Friday 29 October 2010

Choice?

tigerish waters has posted on Choice?, a post which prompts the following thoughts.

1. When "no choice" really is a choice.

I had reason at a point during the last academic year to enquire of colleagues responsible for PSHE about the evidence that made it vital to teach Year 8 pupils (12-13 years) about "safe sex" in response to the rates of teenage pregnancies in our local authority area. (This claim was made in their e-mailed apology to colleagues about the appearance of condoms around the school, as they were being used in PSHE lessons, asking that we could return any that appeared in our lessons ... It sounds as if our Year 8 were taking the whole thing very seriously - not!). The reply I received was interesting. The staff in the school referred me to the relevant local authority advisory teacher, and to the "minimum expectations" promoted by the local authority for schools, which included this topic in their expectations for Year 8.

Were the PSHE staff really willing to take responsibility for what they taught in the school? Or where they just treating the situation as one of having no choice except that of following local authority curriculum guidance?

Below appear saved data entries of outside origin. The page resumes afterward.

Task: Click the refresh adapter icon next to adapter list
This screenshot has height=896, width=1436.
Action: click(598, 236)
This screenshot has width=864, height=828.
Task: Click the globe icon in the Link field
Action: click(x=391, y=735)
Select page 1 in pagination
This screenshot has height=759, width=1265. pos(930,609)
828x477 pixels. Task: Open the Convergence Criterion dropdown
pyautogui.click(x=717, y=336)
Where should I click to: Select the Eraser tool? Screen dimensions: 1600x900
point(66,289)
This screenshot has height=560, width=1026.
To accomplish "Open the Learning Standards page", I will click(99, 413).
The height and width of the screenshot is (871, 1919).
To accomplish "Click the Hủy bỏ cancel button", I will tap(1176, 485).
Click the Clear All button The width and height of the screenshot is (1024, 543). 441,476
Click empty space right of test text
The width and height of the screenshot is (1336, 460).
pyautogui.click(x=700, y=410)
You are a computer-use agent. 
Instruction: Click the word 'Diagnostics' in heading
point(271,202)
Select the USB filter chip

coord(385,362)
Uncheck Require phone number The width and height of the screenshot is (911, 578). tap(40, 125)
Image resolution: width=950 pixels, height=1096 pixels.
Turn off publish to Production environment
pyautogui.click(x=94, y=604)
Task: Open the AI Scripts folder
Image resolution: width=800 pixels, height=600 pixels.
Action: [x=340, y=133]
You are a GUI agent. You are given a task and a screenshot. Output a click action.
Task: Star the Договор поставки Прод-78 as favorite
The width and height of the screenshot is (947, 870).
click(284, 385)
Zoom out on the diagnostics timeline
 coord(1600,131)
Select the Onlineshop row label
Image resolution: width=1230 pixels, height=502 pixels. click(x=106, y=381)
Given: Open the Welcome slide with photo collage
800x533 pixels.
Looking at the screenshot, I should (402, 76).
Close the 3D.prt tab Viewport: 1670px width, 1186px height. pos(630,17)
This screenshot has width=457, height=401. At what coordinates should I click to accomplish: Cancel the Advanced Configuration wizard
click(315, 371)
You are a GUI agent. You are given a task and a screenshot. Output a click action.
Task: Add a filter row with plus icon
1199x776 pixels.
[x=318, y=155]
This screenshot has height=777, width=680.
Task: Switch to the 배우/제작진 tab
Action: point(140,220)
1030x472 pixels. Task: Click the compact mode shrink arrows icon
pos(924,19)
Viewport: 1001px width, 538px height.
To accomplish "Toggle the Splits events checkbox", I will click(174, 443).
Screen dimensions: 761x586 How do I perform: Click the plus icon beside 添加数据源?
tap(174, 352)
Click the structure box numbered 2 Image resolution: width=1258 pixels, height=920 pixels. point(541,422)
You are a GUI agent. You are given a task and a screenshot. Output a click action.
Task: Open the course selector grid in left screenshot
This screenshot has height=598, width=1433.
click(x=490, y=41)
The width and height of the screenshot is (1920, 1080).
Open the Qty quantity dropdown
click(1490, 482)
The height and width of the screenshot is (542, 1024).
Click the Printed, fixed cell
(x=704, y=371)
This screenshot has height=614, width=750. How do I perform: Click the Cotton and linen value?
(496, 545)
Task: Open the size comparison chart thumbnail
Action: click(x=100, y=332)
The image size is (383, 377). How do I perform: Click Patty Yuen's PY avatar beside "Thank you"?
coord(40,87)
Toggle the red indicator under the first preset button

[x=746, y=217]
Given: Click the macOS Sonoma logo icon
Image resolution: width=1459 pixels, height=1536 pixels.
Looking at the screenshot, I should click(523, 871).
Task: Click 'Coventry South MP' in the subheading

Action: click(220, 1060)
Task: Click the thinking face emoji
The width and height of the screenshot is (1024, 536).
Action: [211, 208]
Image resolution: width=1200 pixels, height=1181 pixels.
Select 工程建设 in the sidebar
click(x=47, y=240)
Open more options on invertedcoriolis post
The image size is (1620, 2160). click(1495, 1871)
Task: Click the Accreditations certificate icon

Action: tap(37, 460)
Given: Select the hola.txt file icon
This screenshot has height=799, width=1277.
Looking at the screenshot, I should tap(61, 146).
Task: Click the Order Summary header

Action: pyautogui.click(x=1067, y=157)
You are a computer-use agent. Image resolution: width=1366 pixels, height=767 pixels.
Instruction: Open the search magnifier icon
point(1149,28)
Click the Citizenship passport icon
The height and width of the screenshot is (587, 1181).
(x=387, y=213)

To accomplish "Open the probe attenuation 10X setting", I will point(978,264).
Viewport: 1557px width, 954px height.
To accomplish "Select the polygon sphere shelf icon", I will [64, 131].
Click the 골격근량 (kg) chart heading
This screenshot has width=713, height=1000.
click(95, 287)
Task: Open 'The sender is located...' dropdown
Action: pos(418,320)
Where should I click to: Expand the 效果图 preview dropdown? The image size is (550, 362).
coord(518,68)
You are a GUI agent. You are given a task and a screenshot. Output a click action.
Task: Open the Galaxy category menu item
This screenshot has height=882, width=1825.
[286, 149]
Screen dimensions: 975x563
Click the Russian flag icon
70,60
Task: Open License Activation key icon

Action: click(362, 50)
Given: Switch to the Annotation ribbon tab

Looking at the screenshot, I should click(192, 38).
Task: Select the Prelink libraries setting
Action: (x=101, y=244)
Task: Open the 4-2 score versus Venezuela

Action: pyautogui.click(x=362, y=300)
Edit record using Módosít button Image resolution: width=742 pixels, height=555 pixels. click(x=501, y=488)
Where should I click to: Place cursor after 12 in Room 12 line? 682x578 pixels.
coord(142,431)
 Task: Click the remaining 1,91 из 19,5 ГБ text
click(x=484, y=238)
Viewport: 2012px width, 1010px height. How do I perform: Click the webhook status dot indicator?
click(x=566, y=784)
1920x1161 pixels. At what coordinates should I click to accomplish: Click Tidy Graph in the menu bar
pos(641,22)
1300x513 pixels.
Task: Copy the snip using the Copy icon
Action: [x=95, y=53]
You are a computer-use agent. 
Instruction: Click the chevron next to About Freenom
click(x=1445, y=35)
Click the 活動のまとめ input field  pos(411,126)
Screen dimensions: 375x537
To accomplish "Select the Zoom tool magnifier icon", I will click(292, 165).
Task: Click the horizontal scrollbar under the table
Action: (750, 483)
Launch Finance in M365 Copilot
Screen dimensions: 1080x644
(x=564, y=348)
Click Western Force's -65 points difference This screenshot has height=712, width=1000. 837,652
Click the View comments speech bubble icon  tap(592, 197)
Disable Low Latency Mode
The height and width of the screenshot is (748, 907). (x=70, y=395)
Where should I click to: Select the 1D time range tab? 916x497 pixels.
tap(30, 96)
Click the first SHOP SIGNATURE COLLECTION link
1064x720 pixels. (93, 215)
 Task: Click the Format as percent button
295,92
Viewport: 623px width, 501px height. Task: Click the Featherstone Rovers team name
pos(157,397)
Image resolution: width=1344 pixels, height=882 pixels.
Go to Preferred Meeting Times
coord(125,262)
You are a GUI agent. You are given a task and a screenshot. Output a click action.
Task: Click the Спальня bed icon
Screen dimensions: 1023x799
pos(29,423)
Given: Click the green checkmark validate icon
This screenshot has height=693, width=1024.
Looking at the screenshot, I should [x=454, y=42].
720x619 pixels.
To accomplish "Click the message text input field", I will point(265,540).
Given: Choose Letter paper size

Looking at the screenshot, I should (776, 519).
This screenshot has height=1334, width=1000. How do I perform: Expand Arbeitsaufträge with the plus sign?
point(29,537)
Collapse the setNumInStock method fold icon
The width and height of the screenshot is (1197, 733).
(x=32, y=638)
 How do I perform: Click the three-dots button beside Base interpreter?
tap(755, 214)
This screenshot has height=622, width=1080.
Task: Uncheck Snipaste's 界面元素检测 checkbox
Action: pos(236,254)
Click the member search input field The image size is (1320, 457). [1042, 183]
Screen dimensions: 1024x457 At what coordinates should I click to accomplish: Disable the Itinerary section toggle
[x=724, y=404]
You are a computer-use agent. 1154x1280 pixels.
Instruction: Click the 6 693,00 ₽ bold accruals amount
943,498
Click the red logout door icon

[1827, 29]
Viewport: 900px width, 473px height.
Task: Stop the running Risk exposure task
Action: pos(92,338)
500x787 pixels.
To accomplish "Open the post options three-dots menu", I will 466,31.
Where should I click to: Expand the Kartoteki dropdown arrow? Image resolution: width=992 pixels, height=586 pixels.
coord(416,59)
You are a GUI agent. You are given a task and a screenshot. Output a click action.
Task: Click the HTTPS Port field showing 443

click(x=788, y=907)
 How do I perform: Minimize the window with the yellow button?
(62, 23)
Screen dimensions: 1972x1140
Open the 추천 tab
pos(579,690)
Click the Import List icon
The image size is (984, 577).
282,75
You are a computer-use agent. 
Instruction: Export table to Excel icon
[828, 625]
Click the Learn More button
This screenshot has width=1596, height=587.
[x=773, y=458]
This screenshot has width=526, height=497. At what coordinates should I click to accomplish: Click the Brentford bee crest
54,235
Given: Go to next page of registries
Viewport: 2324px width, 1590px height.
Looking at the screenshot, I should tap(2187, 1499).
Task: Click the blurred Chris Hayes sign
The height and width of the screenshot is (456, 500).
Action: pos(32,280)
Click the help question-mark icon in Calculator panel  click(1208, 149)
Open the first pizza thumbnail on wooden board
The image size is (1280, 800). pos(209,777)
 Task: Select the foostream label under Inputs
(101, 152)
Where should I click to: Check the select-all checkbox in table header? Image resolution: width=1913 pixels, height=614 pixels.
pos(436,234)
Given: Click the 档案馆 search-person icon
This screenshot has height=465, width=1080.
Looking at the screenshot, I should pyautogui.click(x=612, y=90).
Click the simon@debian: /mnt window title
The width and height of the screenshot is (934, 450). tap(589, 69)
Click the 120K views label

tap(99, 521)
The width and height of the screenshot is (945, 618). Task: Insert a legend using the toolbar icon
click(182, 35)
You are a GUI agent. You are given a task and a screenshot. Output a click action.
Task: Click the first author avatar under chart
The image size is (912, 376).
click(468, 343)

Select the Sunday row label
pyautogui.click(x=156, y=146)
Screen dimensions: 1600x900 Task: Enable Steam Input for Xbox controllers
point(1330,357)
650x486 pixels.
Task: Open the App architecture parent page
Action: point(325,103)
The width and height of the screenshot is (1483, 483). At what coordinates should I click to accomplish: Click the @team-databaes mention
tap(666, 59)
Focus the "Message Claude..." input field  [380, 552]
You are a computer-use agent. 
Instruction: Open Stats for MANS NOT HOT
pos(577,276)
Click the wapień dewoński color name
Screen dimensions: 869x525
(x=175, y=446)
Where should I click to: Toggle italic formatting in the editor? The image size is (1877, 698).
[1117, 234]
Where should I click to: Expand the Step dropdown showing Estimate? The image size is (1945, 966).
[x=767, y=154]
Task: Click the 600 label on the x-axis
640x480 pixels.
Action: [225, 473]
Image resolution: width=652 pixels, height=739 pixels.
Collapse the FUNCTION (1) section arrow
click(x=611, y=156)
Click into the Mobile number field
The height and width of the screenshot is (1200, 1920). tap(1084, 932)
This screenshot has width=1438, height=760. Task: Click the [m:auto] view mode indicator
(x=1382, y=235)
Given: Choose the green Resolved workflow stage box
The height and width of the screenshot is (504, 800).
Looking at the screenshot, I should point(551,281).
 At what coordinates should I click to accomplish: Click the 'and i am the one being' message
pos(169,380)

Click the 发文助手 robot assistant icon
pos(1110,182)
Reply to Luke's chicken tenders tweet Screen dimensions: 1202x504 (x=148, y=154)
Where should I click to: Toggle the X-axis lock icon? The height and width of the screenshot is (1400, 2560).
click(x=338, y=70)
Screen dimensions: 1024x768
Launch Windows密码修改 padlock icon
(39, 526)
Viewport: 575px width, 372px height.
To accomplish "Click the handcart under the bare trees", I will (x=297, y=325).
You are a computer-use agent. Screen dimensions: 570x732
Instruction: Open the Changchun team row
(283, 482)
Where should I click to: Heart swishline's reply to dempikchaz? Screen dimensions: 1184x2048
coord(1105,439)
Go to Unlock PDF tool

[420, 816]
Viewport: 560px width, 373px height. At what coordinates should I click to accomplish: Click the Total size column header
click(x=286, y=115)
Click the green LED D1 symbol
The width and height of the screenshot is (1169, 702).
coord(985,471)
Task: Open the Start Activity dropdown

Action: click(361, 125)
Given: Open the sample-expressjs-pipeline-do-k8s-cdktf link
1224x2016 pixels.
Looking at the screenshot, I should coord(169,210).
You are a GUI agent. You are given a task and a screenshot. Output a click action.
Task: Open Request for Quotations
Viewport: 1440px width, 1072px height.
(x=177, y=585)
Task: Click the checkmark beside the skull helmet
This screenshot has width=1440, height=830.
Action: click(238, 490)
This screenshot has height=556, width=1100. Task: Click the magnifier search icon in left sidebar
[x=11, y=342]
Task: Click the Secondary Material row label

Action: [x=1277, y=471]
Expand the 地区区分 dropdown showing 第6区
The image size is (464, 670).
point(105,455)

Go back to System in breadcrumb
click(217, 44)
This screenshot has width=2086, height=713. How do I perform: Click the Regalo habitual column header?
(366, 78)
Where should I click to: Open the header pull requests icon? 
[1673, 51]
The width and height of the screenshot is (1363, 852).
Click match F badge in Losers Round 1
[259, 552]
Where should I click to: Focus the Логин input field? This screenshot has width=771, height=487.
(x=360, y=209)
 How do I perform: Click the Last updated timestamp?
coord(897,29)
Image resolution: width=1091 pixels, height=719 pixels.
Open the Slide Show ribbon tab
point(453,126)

I think this is one of those all-too-common situations where people do really have a choice of how to act - but others behave as if they don't, and they therefore do not recognise that they have. It is a situation where a betrayal of the idea of conscience takes place without anyone noticing.

2. Choice or freedom?

tigerish waters gives an example of a friend of hers who made a choice for abortion, and the advice that she received from an enclosed nun to indicate that this was not a matter open to choice. Now, clearly, just as a matter of freedom, the friend was able to choose to undergo an abortion and she could have chosen not to do so. The law in the UK, and the willingness of medical practitioners to carry out the relevant procedures, makes that freedom one that can be readily exercised. The enclosed nun, in saying that this is not a matter for choice, is indicating that the choosing of an abortion is never going to be a morally just choice.

In both the case of abortion, and the case of the PSHE teachers mentioned above, perhaps the key question is one of the circumscribing of the freedom that should properly belong to the person involved. What in every day experience would be expressed as "having no choice" is actually a failure to recognise the freedom proper to the person (on the part of the person themselves) and an attempt, undertaken more or less consciously, to suppress that freedom on the part of others (the local authority in the case of  our PSHE teachers).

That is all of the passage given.